Il mondo della pubblicità guarda con ottimismo a dati globali sulla spesa complessiva nel settore in costante crescita ma altri indicatori qualche campanello d’allarme lo stanno facendo tintinnare. Lo sottolinea anche il blog del portale specializzato Clickio (intermediario tra editoria e partner) e che riporta uno scenario 2023 dove diversi editori stanno lamentando una progressiva svalutazione dei CPM (Costi per mille visualizzazioni di un annuncio). Chiaro che il quadro economico planetario non aiuta ma ci sono anche dinamiche strettamente di settore che stanno probabilmente incidendo più del previsto.

Il dato che preoccupa: -33% di CPM

Diciamo anzitutto che le previsioni di crescita del settore pubblicitario non sono tutte compatte. Si va dal +5% di Magna al più cauto +3,8% di Dentsu. Comunque piuttosto lontani dal monstre +19,6% del 2021 (occhio, però, all’incidenza della pandemia).

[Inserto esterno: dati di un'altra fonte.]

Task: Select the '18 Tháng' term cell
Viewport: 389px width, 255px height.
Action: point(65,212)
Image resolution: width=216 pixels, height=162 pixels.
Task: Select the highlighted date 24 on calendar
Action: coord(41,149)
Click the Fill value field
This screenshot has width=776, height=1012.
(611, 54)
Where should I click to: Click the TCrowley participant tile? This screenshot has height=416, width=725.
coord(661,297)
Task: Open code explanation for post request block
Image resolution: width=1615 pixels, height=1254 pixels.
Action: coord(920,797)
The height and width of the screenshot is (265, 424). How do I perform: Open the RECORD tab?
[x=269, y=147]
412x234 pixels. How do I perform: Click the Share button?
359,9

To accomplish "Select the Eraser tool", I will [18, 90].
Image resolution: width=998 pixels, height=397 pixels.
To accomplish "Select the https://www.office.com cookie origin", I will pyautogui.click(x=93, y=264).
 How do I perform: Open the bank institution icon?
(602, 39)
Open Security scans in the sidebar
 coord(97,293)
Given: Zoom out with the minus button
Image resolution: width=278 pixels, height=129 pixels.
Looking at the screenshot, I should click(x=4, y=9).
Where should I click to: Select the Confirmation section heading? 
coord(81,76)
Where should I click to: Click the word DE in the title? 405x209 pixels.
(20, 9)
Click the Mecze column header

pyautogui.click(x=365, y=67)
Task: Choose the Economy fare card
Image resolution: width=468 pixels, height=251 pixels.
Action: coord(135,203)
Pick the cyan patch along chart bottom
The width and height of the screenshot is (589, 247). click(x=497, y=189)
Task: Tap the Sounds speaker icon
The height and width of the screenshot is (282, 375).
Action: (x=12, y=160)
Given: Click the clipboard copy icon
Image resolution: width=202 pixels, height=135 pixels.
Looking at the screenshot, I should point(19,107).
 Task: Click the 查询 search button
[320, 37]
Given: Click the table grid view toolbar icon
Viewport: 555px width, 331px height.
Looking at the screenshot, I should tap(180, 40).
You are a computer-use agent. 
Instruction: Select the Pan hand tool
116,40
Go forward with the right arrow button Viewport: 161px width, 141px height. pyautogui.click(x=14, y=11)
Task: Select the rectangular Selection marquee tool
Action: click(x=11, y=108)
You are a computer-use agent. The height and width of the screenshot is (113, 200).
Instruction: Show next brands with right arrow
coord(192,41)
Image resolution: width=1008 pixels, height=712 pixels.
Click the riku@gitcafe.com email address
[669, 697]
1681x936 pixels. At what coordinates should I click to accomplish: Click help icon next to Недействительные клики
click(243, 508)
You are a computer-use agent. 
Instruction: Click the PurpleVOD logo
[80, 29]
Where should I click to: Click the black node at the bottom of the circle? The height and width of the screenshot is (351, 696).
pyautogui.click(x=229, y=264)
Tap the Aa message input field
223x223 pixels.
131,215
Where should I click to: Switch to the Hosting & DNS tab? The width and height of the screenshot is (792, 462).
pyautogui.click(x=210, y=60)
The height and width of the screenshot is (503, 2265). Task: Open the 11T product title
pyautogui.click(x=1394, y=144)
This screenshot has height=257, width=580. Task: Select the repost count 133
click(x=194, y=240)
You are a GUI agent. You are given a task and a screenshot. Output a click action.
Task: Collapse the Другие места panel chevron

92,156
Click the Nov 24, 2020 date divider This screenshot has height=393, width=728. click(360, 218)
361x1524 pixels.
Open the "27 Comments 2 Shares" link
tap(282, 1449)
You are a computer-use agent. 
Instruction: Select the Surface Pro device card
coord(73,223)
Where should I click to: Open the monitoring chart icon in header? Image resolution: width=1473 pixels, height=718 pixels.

Contemporaneamente, tuttavia, il rapporto “State of Digital Marketing” di Adroll rivela un -33% dei tassi CPM nel primo trimestre 2023 rispetto al 2022 nonostante un aumento complessivo del traffico sul web del +13%. Quindi aumenta l’audience ma cala il prezzo: quasi una dinamica innaturale. Non solo, la stessa Clickio ci mette il carico spiegando che i suoi indicatori confermano una contrazione tra il -20 e il -35% dei CPM anche in estate.

Le difficoltà degli editori indipendenti  

Che cosa sta innescando, però, una dinamica che vista così pare illogica? Probabilmente le difficoltà che gli editori stanno avendo nel gestire le regole della privacy con le loro evoluzioni sul sistema dei cookies sono le prime indiziate. Soprattutto quelli più piccoli ed indipendenti. Il risultato è stato, quello sì, una parabola naturale con uno spostamento degli inserzionisti verso i giganti tecnologici e le loro piattaforme. Più sicuri e più pronti. L’universo Alphabet, in questo, è esemplificativo: mentre calano del -5% i ricavi dalla rete di editori ecco che salgono rispettivamente del +4,7% e del +4,4% quelli dalle ricerche Google e YouTube. Leggere il dato è fin troppo semplice: meglio un posizionamento in un video o tra le righe della SERP che in un sito di notizie senza particolari meccanismi di profilazione. Quasi un ritorno al passato dello sparare nel mucchio se non si può prendere troppo la mira. In quest’ottica stupisce meno l’impressionante +155% di TikTok che arriva ad un volume di affari 9,9 miliardi di dollari con una previsione di ulteriore crescita del +23%. Una bolla? Di sicuro una crescita molto spinta da fattori che potrebbero anche, in parte, rientrare. Per ora, però, la pubblicità fa esattamente quello che predilige ogni mercato: scegliere la strada meno incerta.